The content-oblivious model, introduced by Censor-Hillel, Cohen, Gelles, and Sel (PODC 2022; Distributed Computing 2023), captures an extremely weak form of communication where nodes can only send asynchronous, content-less pulses. Censor-Hillel, Cohen, Gelles, and Sel showed that no non-constant function $f(x,y)$ can be computed correctly by two parties using content-oblivious communication over a single edge, where one party holds $x$ and the other holds $y$. This seemingly ruled out many natural graph problems on non-2-edge-connected graphs. In this work, we show that, with the knowledge of network topology $G$, leader election is possible in a wide range of graphs. Impossibility: Graphs symmetric about an edge admit no randomized terminating leader election algorithm, even when nodes have unique identifiers and full knowledge of $G$. Leader election algorithms: Trees that are not symmetric about any edge admit a quiescently terminating leader election algorithm with topology knowledge, even in anonymous networks, using $O(n^2)$ messages, where $n$ is the number of nodes. Moreover, even-diameter trees admit a terminating leader election given only the knowledge of the network diameter $D = 2r$, with message complexity $O(nr)$. Necessity of topology knowledge: In the family of graphs $\mathcal{G} = \{P_3, P_5\}$, both the 3-path $P_3$ and the 5-path $P_5$ admit a quiescently terminating leader election if nodes know the topology exactly. However, if nodes only know that the underlying topology belongs to $\mathcal{G}$, then terminating leader election is impossible.

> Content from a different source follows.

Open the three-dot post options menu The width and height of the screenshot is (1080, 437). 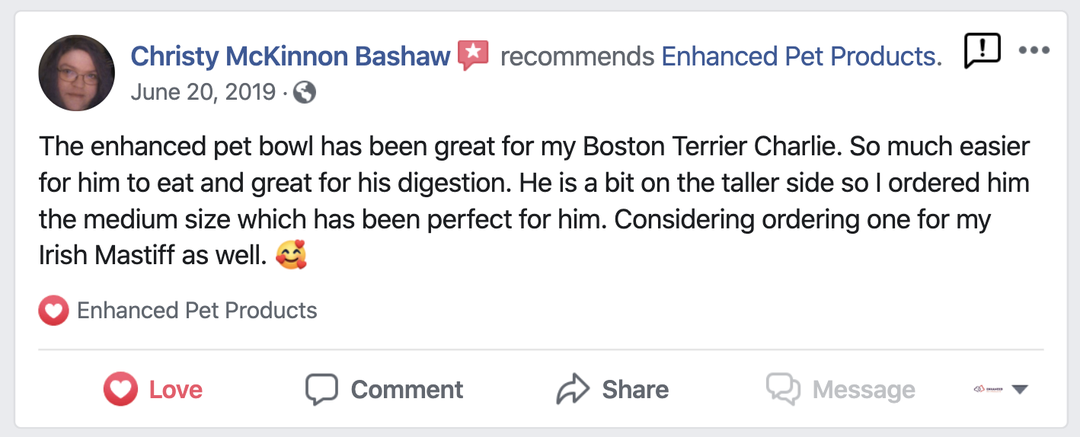click(x=1033, y=51)
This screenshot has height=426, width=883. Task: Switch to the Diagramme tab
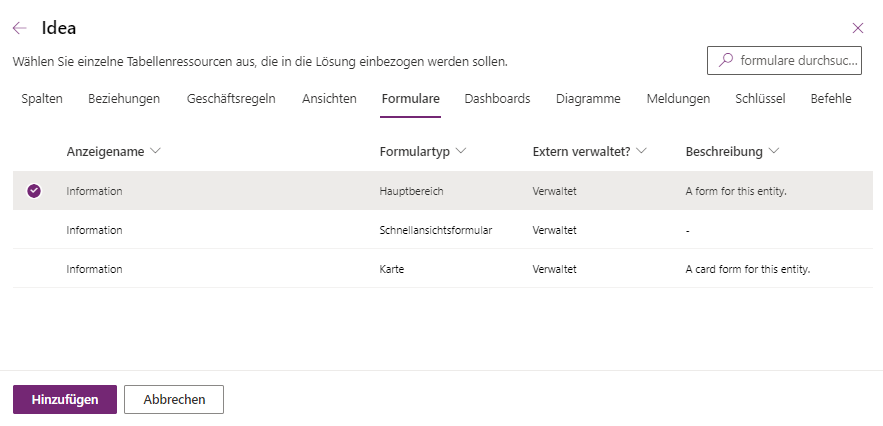[588, 99]
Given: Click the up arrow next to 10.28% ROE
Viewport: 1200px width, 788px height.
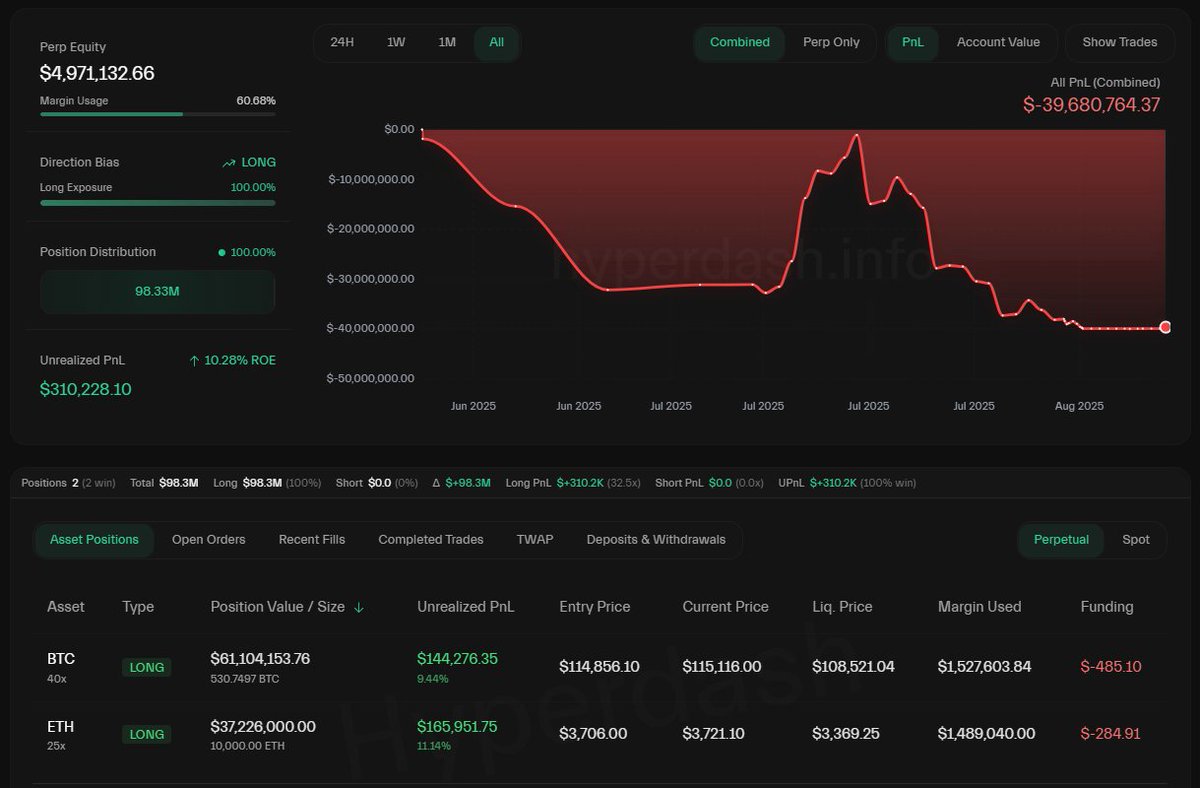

翻译：由Censor-Hillel、Cohen、Gelles和Sel（PODC 2022；Distributed Computing 2023）提出的内容无关模型，刻画了一种极弱的通信形式：节点仅能发送异步、无内容的脉冲信号。Censor-Hillel等人证明，在单条边上通过内容无关通信，两方无法正确计算任何非常值函数$f(x,y)$（其中一方持有$x$，另一方持有$y$）。这表面上排除了在非2-边连通图上求解许多自然图问题的可能性。本文研究表明，在已知网络拓扑$G$的前提下，领导者选举可在广泛图类中实现。不可能性结果：关于某条边对称的图不存在随机化终止型领导者选举算法，即使节点具有唯一标识符且完全知晓$G$。领导者选举算法：对于不关于任何边对称的树，在匿名网络中仅需拓扑知识即可实现静默终止的领导者选举算法，消息复杂度为$O(n^2)$（其中$n$为节点数）。此外，对于偶数直径的树，仅需网络直径$D = 2r$的知识即可实现终止型领导者选举，消息复杂度为$O(nr)$。拓扑知识的必要性：在图族$\mathcal{G} = \{P_3, P_5\}$中，若节点精确知晓拓扑结构，则3-路径$P_3$和5-路径$P_5$均支持静默终止的领导者选举；但若节点仅知拓扑属于$\mathcal{G}$，则终止型领导者选举不可实现。